Hepatology

Biography

Biography: Zhaohui Tang

Abstract

Intrahepatic cholangiocarcinoma (ICC) is an extraordinarily heterogeneous malignant disease among the tumors that have so far been identified. The cancer cell-of-origin has important implications for tumor cell fate and cancer phenotype. Recent data suggest that multiple cellular origins of ICC including differentiated hepatocytes, intrahepatic biliary epithelial cells (IBECs)/cholangiocytes, pluripotent stem cells such as hepatic stem/progenitor cells (HPCs), biliary tree stem/progenitor cells (BTSCs), and within peribiliary glands (PBGs). Both somatic mutagenesis and epigenomic features are highly cell-type-specific, that is, multiple cellular origins may profoundly influence genomic landscapes, key signaling pathways, driving phenotypic variation and pose significant challenges to personalized medicine, drug response and patient outcome.
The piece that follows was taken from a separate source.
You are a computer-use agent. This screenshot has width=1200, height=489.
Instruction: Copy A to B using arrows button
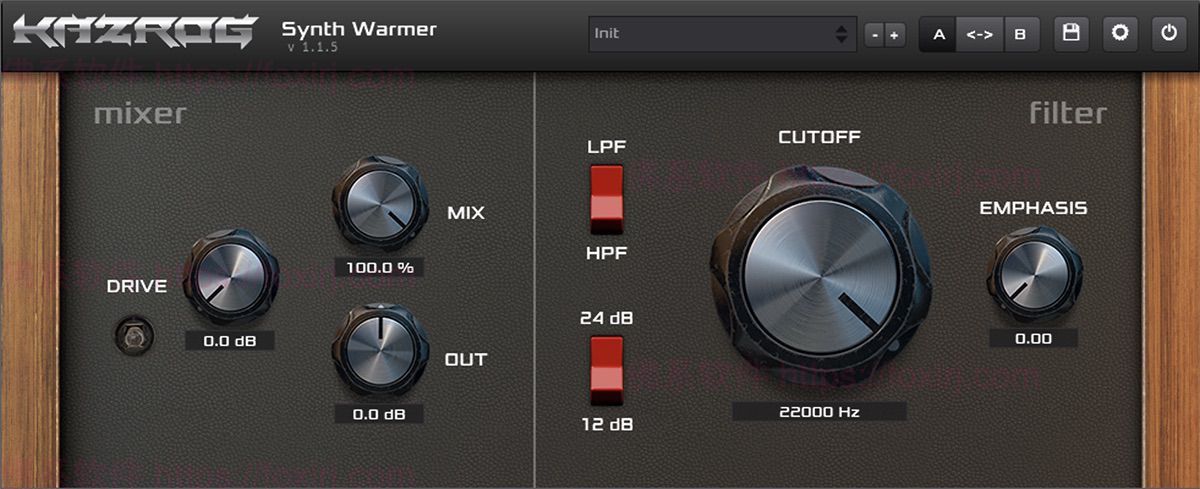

Specifically, the cellular origin of ICC can be accurately determined based on the distribution of mutations along its genome through Roadmap Epigenomics Program. Understanding ICC heterogeneity of cellular origins and molecular mechanism may contribute to establish hierarchical model of carcinogenesis and improve anatomical-based classification. The advent of personalized medicine for ICC treatment may enable the actual origin of the cellular and molecular mechanism of ICC to be determined to improve diagnosis, therapies and prognosis.